What is needed = Using the listing below, select the lines with the word "Name" and copy them.
Content starts
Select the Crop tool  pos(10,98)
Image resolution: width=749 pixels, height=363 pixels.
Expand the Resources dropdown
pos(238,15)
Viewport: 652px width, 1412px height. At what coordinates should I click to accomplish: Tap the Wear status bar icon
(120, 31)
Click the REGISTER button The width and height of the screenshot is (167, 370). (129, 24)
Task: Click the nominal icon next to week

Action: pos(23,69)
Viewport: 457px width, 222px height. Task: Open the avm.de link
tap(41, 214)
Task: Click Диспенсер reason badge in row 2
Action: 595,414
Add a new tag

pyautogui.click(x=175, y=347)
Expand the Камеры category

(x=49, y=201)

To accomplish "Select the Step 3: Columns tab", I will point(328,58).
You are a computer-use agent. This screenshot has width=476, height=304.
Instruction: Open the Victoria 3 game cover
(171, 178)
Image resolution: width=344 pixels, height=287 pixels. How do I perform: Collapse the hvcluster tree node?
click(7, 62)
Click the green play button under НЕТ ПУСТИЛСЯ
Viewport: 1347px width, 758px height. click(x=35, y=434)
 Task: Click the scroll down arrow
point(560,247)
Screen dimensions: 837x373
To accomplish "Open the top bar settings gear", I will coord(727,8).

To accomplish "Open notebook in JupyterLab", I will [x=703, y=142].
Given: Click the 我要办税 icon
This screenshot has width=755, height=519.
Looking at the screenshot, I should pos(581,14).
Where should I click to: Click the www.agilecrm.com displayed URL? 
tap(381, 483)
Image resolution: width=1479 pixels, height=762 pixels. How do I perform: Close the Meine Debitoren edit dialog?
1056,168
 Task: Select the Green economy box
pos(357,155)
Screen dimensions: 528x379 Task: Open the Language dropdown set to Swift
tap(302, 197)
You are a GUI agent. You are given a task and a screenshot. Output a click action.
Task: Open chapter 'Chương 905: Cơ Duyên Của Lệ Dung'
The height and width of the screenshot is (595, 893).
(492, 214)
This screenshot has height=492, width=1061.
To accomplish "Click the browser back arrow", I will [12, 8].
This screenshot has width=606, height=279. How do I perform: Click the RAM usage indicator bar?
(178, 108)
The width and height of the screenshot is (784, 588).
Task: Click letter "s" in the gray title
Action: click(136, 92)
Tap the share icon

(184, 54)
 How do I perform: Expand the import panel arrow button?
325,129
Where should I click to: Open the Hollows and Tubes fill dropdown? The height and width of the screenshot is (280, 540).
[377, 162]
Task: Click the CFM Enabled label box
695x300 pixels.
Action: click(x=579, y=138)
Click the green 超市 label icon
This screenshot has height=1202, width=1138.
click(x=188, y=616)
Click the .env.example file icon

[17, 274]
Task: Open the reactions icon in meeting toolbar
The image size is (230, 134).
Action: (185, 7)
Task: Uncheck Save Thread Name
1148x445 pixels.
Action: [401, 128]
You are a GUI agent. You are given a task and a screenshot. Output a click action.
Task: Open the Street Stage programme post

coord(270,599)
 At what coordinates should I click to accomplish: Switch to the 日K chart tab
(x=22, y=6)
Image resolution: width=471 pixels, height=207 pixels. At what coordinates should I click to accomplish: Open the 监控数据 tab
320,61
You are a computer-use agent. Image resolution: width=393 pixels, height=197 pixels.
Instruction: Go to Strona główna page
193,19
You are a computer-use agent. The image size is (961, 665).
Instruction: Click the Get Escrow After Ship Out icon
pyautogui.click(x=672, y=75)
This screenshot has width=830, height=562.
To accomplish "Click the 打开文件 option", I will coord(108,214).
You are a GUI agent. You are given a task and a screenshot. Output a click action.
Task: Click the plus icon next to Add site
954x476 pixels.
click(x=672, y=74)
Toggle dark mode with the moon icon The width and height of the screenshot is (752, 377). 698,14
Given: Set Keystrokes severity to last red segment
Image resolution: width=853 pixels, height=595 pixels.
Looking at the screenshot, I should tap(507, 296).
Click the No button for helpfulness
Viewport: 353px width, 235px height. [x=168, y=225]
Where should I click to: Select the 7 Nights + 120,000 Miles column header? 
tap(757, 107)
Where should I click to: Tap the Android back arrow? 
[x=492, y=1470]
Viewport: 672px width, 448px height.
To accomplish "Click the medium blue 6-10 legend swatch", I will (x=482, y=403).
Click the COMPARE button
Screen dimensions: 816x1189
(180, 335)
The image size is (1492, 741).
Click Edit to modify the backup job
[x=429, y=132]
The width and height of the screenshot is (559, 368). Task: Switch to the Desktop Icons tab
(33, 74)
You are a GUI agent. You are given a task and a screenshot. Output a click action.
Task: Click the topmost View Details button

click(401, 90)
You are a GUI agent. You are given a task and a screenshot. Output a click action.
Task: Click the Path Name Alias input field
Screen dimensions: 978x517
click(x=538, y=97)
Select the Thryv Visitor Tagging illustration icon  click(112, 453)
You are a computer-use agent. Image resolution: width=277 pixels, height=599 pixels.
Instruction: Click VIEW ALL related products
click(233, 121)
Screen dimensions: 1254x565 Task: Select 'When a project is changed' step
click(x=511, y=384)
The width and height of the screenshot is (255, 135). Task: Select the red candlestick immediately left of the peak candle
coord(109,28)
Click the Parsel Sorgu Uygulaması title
Content ends
Your solution =
Task: Uncheck Save Thread Name
Task: Click the Path Name Alias input field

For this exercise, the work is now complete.